Hoje, as aves mais procuradas podem ser vendidas por alguns milhares de dólares. As melhores, no entanto, valem alguns milhões para seus proprietários – invariavelmente homens – que investem fortunas em um passatempo de séculos atrás no país mais rico do mundo. Mas, às vezes, essas aves se machucam ou ficam doentes.

Três médicos se reúnem em torno de um paciente. LEDs brilhantes acima de suas cabeças iluminam a mesa de operações. Uma máquina de raios-X está em um canto da sala, enquanto um dispositivo monitorando sinais vitais apita. O problema do paciente – um caso agudo de inclinação da cabeça – foi rapidamente identificado. A questão agora era descobrir a causa. Prasoon Ibrahim, 38 anos, trabalha no hospital há oito anos, mas continua surpreso com os recursos à sua disposição: exames de sangue e função renal; substituições de penas; endoscopias. “Temos tudo.”

Ibrahim é do sul da Índia e, assim como a maioria da equipe do hospital, tem doutorado em biologia molecular e trabalhou em um hospital para humanos antes de assumir seu cargo atual. E, como a maioria de seus colegas, disse nunca ter trabalhado em um lugar com a vasta oferta de tecnologia de ponta que agora tem à sua disposição. “No meu laboratório daqui, vi um sequenciador de genes pela primeira vez”, disse ele.

A instalação, subsidiada pelo governo do Catar, trata cerca de 150 falcões por dia. A maioria das aves vem para exames após serem compradas nas lojas que vendem falcões nas proximidades, ou para receber o que seria equivalente a um serviço de manicure, no qual bico e garras são afiados enquanto as aves estão sob anestesia geral.

Também há a possibilidade de implantar transmissores de rádio e dispositivos de GPS nos animais para que seus donos possam acompanhá-los quando os levam para caçar. O serviço mais importante, a cirurgia ortopédica para consertar ossos quebrados que, na natureza, significaria morte certa, ocorre em uma unidade de internação localizada em outro andar.

Na área de tratamento geral, um grupo de funcionários cercado por vários computadores analisa sob microscópios de alta potência amostras de sangue e fezes, além de amostras coletadas na garganta, em imagens exibidas em telas gigantes. Qualquer desvio da normalidade é sinalizado para receber a atenção de um punhado de médicos experientes.
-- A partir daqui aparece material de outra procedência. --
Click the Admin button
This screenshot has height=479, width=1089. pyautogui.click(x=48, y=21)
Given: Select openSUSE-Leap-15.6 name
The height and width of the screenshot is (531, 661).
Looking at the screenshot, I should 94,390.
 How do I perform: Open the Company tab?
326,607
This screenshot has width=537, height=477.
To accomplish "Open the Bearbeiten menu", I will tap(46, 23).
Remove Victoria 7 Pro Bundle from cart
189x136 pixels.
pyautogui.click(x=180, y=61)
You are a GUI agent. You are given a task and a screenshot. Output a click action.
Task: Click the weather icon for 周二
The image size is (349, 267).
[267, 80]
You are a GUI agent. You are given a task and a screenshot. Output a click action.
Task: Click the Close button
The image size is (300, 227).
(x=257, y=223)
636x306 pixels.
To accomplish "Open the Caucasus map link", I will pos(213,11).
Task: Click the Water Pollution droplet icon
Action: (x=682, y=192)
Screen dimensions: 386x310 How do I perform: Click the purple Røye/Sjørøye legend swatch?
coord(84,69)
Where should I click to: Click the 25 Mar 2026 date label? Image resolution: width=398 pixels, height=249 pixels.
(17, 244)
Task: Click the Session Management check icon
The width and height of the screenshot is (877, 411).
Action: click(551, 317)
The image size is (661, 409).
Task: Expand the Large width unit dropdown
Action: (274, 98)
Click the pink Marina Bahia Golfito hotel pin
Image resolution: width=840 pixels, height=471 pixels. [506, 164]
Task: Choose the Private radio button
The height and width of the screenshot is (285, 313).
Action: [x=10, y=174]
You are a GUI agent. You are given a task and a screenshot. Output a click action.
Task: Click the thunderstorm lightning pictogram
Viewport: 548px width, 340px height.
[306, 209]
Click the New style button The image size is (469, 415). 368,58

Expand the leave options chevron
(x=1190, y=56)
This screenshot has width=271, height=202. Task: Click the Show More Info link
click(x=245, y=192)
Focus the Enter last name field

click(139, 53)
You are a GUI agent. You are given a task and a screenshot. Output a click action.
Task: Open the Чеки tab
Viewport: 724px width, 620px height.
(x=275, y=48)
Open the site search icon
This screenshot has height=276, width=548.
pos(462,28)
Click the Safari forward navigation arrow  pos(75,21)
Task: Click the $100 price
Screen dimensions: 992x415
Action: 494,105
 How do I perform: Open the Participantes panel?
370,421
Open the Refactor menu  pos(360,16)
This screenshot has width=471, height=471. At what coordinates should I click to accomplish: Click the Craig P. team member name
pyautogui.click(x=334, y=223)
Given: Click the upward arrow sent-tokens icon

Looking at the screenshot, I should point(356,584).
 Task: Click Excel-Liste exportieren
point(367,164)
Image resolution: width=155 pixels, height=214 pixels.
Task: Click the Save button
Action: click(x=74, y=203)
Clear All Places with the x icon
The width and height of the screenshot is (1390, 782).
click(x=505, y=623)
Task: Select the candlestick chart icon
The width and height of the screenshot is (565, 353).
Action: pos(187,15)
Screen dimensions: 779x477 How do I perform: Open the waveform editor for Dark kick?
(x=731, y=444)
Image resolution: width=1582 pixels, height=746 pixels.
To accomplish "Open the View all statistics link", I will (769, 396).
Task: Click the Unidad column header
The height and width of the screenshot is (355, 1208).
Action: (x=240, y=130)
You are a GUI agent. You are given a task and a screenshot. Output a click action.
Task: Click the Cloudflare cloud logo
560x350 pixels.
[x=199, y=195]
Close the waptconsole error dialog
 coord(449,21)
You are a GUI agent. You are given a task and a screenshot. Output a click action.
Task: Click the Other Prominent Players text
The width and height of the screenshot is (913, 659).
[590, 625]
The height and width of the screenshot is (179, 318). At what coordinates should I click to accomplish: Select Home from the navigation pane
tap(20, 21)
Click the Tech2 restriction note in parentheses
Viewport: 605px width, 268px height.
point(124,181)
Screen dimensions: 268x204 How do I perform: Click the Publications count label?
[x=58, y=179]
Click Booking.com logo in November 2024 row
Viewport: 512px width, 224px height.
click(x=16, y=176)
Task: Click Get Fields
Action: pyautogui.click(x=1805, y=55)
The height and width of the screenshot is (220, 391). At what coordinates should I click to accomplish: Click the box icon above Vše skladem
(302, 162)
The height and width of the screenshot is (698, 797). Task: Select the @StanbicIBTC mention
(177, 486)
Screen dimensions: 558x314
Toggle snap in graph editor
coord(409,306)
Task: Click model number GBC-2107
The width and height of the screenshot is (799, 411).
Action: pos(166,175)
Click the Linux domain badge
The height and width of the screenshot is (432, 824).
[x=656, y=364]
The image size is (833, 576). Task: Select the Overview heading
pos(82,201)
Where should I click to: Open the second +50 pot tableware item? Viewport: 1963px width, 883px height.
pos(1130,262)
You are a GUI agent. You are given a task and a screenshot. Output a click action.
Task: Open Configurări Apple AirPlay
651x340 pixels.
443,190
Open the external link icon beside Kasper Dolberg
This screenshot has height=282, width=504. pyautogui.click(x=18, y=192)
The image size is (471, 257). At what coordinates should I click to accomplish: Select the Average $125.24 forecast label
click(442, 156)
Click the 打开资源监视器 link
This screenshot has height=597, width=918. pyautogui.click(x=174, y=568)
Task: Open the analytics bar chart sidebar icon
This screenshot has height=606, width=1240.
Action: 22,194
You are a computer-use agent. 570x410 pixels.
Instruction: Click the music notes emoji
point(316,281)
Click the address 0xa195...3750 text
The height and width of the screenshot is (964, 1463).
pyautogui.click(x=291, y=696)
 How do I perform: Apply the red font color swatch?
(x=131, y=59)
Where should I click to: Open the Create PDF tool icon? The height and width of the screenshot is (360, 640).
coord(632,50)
Outro grupo de funcionários tenta substituir as penas perdidas da cauda de um falcão-real. “Para cada espécie, o padrão é diferente e, para cada plumagem, o padrão é diferente”, disse o técnico Abdul Nasser Parolil ao abrir um conjunto de gavetas, revelando uma ampla seleção de penas de diferentes comprimentos, cores e padrões.

Assim como acontece em muitas instituições no Catar, há uma hierarquia rigorosa na sala de espera. Embora exista um sistema de senhas numeradas, há maneiras de “furar a fila”: a realeza do Catar é tratada com prioridade; em seguida, os cidadãos nativos do Catar e, finalmente, os estrangeiros, que, geralmente, são funcionários de origem sul-asiática enviados em nome de seus patrões. Shagul Hameed, de 27 anos, que trabalha para um membro da família real al-Thani, disse que ficou surpreso com o carinho que alguns proprietários dão aos seus falcões.

“Cuidam de seus falcões tão bem quanto cuidam de seus filhos”, disse Hameed, antes de se corrigir. “Na verdade, se o filho estivesse doente, eles mandariam o motorista, a empregada ou a esposa levá-lo ao médico. Mas se o falcão estiver doente, o homem da casa vem com o animal.”